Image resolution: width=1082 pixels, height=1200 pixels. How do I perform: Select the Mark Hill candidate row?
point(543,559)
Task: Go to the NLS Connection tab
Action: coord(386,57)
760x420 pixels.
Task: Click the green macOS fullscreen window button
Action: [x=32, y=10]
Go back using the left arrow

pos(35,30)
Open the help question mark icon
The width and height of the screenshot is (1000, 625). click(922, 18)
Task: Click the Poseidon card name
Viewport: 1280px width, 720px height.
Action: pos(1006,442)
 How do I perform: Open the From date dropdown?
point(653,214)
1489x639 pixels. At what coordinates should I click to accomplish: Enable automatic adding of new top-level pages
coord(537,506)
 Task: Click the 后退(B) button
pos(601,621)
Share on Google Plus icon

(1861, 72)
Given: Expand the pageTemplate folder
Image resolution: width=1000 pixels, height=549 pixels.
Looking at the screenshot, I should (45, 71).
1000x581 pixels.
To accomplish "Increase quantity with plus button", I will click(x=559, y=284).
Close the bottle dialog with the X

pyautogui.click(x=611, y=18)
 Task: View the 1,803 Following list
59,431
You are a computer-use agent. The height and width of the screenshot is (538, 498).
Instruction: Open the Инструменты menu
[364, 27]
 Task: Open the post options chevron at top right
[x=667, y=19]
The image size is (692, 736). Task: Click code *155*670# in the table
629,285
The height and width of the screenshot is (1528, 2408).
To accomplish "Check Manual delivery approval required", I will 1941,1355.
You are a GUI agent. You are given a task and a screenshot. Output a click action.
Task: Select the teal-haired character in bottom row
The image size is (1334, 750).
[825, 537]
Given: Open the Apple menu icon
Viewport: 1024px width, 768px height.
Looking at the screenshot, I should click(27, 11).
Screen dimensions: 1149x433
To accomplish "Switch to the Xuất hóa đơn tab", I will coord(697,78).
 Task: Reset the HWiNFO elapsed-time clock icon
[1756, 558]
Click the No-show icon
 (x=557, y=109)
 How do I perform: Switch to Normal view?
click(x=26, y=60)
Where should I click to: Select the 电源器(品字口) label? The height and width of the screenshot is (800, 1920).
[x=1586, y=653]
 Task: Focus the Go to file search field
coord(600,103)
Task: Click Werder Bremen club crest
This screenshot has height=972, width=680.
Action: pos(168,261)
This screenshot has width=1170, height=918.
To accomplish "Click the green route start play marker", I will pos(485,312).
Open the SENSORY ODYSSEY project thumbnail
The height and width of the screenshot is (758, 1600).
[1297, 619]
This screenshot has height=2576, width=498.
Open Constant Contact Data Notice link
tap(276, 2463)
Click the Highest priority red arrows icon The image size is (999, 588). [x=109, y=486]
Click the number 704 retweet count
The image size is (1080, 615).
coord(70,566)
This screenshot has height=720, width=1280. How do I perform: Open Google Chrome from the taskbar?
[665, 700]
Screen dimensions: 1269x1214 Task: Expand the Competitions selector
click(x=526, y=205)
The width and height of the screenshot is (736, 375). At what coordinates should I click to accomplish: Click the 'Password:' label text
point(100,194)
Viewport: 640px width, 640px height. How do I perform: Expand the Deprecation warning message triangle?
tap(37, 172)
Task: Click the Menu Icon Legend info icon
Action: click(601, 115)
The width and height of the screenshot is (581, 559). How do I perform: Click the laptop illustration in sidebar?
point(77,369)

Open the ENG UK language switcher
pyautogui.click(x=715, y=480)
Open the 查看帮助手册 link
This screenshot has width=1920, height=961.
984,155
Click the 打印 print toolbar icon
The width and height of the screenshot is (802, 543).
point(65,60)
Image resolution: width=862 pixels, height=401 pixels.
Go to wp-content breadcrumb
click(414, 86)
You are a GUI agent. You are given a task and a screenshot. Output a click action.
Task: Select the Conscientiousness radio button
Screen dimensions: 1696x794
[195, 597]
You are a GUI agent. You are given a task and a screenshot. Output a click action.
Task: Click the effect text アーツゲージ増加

◇ ◇ ◇ ◇ ◇

■ **PROBLEM DETAILS**
Give back the entries above exactly as they are, from their first line through the line that contains "Given: Expand the pageTemplate folder", both included, with nothing else.

■ **YOUR RESPONSE**
Image resolution: width=1082 pixels, height=1200 pixels. How do I perform: Select the Mark Hill candidate row?
point(543,559)
Task: Go to the NLS Connection tab
Action: coord(386,57)
760x420 pixels.
Task: Click the green macOS fullscreen window button
Action: [x=32, y=10]
Go back using the left arrow

pos(35,30)
Open the help question mark icon
The width and height of the screenshot is (1000, 625). click(922, 18)
Task: Click the Poseidon card name
Viewport: 1280px width, 720px height.
Action: pos(1006,442)
 How do I perform: Open the From date dropdown?
point(653,214)
1489x639 pixels. At what coordinates should I click to accomplish: Enable automatic adding of new top-level pages
coord(537,506)
 Task: Click the 后退(B) button
pos(601,621)
Share on Google Plus icon

(1861, 72)
Given: Expand the pageTemplate folder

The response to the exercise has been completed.